[Stored data]
%%

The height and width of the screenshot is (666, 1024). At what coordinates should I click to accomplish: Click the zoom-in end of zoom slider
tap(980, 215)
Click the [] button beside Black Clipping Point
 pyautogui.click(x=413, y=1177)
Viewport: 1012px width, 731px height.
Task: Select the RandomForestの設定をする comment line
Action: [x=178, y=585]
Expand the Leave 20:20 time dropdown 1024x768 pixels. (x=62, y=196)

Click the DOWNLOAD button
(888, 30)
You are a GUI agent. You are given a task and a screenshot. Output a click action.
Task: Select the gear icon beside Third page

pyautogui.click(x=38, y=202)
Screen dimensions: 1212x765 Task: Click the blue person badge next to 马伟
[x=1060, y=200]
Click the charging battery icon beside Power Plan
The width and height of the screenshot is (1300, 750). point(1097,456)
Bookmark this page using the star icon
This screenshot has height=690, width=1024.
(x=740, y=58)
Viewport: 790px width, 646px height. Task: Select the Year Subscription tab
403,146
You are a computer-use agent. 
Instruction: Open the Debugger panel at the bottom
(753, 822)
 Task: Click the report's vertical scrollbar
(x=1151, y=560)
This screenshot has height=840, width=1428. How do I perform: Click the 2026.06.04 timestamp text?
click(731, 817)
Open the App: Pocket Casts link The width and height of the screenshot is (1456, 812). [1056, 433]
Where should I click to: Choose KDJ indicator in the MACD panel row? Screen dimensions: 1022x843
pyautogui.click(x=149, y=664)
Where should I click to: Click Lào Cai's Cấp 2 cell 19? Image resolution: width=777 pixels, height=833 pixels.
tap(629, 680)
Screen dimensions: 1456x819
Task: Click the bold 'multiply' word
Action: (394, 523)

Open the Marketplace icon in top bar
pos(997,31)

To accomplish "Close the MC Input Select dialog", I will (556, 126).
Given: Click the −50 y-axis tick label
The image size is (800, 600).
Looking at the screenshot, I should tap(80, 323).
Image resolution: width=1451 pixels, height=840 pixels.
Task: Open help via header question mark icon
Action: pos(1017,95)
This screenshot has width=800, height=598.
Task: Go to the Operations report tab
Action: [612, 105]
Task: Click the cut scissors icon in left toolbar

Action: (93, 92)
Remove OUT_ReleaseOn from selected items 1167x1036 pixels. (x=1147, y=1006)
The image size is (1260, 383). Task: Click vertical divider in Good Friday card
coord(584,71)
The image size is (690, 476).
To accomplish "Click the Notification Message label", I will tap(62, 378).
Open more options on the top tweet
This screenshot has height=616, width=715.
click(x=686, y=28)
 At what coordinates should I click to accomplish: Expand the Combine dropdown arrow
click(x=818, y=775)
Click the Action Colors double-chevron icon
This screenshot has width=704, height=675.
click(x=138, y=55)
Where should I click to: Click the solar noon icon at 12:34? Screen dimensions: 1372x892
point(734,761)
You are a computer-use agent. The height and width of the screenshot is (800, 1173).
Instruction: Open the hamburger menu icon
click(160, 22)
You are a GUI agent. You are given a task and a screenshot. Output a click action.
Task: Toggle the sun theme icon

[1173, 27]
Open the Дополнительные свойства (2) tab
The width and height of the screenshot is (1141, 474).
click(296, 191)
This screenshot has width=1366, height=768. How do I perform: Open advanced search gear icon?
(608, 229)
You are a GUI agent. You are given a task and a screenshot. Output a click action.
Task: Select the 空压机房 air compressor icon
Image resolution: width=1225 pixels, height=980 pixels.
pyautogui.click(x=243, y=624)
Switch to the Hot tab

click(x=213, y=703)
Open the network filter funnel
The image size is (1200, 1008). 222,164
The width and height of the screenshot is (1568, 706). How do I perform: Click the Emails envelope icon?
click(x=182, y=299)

%%

### EXERCISE GOAL
Extract every record. Keep wording exact.

### RESPONSE FOR THIS EXERCISE
The height and width of the screenshot is (666, 1024). At what coordinates should I click to accomplish: Click the zoom-in end of zoom slider
tap(980, 215)
Click the [] button beside Black Clipping Point
 pyautogui.click(x=413, y=1177)
Viewport: 1012px width, 731px height.
Task: Select the RandomForestの設定をする comment line
Action: [x=178, y=585]
Expand the Leave 20:20 time dropdown 1024x768 pixels. (x=62, y=196)

Click the DOWNLOAD button
(888, 30)
You are a GUI agent. You are given a task and a screenshot. Output a click action.
Task: Select the gear icon beside Third page

pyautogui.click(x=38, y=202)
Screen dimensions: 1212x765 Task: Click the blue person badge next to 马伟
[x=1060, y=200]
Click the charging battery icon beside Power Plan
The width and height of the screenshot is (1300, 750). point(1097,456)
Bookmark this page using the star icon
This screenshot has height=690, width=1024.
(x=740, y=58)
Viewport: 790px width, 646px height. Task: Select the Year Subscription tab
403,146
You are a computer-use agent. 
Instruction: Open the Debugger panel at the bottom
(753, 822)
 Task: Click the report's vertical scrollbar
(x=1151, y=560)
This screenshot has height=840, width=1428. How do I perform: Click the 2026.06.04 timestamp text?
click(731, 817)
Open the App: Pocket Casts link The width and height of the screenshot is (1456, 812). [1056, 433]
Where should I click to: Choose KDJ indicator in the MACD panel row? Screen dimensions: 1022x843
pyautogui.click(x=149, y=664)
Where should I click to: Click Lào Cai's Cấp 2 cell 19? Image resolution: width=777 pixels, height=833 pixels.
tap(629, 680)
Screen dimensions: 1456x819
Task: Click the bold 'multiply' word
Action: (394, 523)

Open the Marketplace icon in top bar
pos(997,31)

To accomplish "Close the MC Input Select dialog", I will (556, 126).
Given: Click the −50 y-axis tick label
The image size is (800, 600).
Looking at the screenshot, I should tap(80, 323).
Image resolution: width=1451 pixels, height=840 pixels.
Task: Open help via header question mark icon
Action: pos(1017,95)
This screenshot has width=800, height=598.
Task: Go to the Operations report tab
Action: [612, 105]
Task: Click the cut scissors icon in left toolbar

Action: (93, 92)
Remove OUT_ReleaseOn from selected items 1167x1036 pixels. (x=1147, y=1006)
The image size is (1260, 383). Task: Click vertical divider in Good Friday card
coord(584,71)
The image size is (690, 476).
To accomplish "Click the Notification Message label", I will tap(62, 378).
Open more options on the top tweet
This screenshot has height=616, width=715.
click(x=686, y=28)
 At what coordinates should I click to accomplish: Expand the Combine dropdown arrow
click(x=818, y=775)
Click the Action Colors double-chevron icon
This screenshot has width=704, height=675.
click(x=138, y=55)
Where should I click to: Click the solar noon icon at 12:34? Screen dimensions: 1372x892
point(734,761)
You are a computer-use agent. The height and width of the screenshot is (800, 1173).
Instruction: Open the hamburger menu icon
click(160, 22)
You are a GUI agent. You are given a task and a screenshot. Output a click action.
Task: Toggle the sun theme icon

[1173, 27]
Open the Дополнительные свойства (2) tab
The width and height of the screenshot is (1141, 474).
click(296, 191)
This screenshot has width=1366, height=768. How do I perform: Open advanced search gear icon?
(608, 229)
You are a GUI agent. You are given a task and a screenshot. Output a click action.
Task: Select the 空压机房 air compressor icon
Image resolution: width=1225 pixels, height=980 pixels.
pyautogui.click(x=243, y=624)
Switch to the Hot tab

click(x=213, y=703)
Open the network filter funnel
The image size is (1200, 1008). 222,164
The width and height of the screenshot is (1568, 706). How do I perform: Click the Emails envelope icon?
click(x=182, y=299)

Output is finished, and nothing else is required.